I’m a little surprised this isn’t just a feature built into Chrome. The JSONView extension makes the viewing and reading of JSON structures sane when loading a JSON response in the browser.
Testing and debugging a restful API during development by loading each HTTP request individual from the URL bar would be laborious and a waste of time. What is needed is a tool for manually constructing and storing HTTP requests with precision and then examining both the request and the results in depth. This is what Postman can do for you.
Automated analyses of common violations that occur during front-end development are helpful. The web developer checklist examines a web page and reports on best practice violations. Mileage may vary, however I’ve found this tool to be a helpful sanity check to remind me of things that I know I should do but often forget to put into place before going to production.
Target v. National Federation of the Blind! 6 million dollars! Boom! Enough said. Do accessibility audits!

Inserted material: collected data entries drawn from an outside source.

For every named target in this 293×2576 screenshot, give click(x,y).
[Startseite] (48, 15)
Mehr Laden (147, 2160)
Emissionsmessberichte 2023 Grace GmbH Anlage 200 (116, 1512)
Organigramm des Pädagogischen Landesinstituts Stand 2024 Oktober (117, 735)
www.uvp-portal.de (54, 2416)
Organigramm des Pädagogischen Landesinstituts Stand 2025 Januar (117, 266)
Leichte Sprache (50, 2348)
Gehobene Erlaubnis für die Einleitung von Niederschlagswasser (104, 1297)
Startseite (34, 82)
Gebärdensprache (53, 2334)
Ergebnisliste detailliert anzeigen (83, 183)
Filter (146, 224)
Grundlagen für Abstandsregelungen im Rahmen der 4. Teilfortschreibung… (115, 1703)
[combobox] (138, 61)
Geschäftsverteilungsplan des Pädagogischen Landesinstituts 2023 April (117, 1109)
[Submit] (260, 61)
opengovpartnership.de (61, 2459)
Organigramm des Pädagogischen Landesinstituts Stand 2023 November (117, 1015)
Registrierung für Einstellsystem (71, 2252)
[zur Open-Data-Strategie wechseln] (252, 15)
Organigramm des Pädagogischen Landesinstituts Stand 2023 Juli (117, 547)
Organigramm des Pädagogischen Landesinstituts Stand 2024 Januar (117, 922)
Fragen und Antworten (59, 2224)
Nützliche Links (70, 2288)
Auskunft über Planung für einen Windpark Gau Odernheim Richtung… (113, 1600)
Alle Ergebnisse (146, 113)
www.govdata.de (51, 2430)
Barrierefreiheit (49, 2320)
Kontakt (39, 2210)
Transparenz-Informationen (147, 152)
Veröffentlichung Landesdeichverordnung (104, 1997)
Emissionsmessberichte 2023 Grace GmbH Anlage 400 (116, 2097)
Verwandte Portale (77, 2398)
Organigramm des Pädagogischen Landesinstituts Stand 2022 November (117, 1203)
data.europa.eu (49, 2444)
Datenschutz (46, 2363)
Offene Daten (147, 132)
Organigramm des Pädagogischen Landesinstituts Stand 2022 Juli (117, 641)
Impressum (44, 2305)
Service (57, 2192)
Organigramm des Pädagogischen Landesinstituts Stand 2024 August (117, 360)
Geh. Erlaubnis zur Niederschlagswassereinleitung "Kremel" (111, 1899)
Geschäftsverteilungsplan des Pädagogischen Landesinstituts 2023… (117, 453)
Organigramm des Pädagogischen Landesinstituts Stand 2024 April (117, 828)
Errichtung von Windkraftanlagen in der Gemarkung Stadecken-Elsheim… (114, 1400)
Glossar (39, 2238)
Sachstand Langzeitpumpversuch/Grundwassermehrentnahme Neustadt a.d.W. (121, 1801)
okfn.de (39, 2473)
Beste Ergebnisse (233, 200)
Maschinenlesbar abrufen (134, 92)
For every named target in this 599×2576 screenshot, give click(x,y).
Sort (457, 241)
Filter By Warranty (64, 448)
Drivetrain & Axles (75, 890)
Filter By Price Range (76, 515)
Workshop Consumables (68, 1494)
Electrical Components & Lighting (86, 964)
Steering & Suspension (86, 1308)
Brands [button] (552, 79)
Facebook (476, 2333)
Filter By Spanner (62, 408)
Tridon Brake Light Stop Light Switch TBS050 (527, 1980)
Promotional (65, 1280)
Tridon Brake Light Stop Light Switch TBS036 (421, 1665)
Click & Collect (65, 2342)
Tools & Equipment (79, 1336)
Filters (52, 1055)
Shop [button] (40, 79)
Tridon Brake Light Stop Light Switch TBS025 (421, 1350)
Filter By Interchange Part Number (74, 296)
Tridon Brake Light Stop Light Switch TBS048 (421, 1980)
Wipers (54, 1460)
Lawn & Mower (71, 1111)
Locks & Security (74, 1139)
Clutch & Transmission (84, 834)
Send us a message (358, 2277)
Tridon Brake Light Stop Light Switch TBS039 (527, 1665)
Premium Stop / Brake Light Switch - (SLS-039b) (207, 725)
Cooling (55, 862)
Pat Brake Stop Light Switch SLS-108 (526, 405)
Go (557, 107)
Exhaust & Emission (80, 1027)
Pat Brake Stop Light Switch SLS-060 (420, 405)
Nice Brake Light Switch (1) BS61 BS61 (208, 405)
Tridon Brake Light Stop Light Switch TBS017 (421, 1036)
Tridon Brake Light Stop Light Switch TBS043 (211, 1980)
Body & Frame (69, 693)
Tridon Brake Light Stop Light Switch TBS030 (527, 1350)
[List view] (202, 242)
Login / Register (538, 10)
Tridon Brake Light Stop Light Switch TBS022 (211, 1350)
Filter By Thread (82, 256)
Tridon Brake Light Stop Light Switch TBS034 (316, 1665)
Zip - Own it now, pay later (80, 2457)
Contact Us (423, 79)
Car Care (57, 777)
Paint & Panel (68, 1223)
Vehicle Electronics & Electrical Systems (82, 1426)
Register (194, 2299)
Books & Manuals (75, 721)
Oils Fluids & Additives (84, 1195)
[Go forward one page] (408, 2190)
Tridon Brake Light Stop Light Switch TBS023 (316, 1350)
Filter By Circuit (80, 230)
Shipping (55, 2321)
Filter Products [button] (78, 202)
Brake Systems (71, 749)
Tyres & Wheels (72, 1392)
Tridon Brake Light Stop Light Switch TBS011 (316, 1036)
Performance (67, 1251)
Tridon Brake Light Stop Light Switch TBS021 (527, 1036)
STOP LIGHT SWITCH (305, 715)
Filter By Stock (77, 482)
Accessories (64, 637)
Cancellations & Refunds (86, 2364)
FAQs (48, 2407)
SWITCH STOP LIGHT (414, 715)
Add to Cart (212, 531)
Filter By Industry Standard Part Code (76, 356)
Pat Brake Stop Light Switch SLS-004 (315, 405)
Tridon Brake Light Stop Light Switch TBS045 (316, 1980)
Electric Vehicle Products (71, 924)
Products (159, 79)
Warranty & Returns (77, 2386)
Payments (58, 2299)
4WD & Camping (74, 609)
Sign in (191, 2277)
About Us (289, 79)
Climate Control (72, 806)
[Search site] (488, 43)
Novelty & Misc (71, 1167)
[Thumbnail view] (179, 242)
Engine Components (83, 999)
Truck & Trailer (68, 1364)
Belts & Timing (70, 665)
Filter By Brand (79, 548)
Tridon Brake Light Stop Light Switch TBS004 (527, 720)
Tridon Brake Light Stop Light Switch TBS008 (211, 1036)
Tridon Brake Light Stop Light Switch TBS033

The Accessibility Developer Tools is a good start and integrates into the developer tools nicely. However, it’s more of a quick and dirty audit that should lead you to a more robust tool like the HTML_CodeSniffer bookmarklets. Don’t forget you can add bookmarklets as snippets in DevTools.
All of the Chrome extensions and applications mentioned thus far will likely appeal to any front-end developer. But not all front-end development is of one nature and some extensions are narrowly crafted for a specific type of front-end development. For this reason, I’ve created a small list of narrowly targeted Chrome extensions that might or might not be useful to you, depending on the type of development you do. Examine the list below and see if one of these could help with your development flavor.
In this article, I first and foremost hope that I’ve made it emphatically clear that you need to become a Devtools aficionado, and secondly, a connoisseur of Chrome extensions and applications.
Before you run out and start installing the short list of extensions and applications I’ve highlighted in this article, I’d like to suggest switching to Chrome Canary for development if you have not already done so. Having the latest and greatest as soon as you can has it’s benefits, but be aware Canary can “sometimes break down completely”. However, getting ahold of the latest advancements being made in regards to the Devtools, in my experience, has been worth the risk. In other words, the DevTools bleeding edge will often contain helpful solutions you need today.
As always, If you think I’ve missed a monumental application or extension critical to front-end development, please share them in the comments with details on why you think it’s important. Consider before commenting however, that if I didn’t mention a particular extension, it’s likely the case DevTools already contains aspects of the extensions functionality. You’ll just need to go and discover it!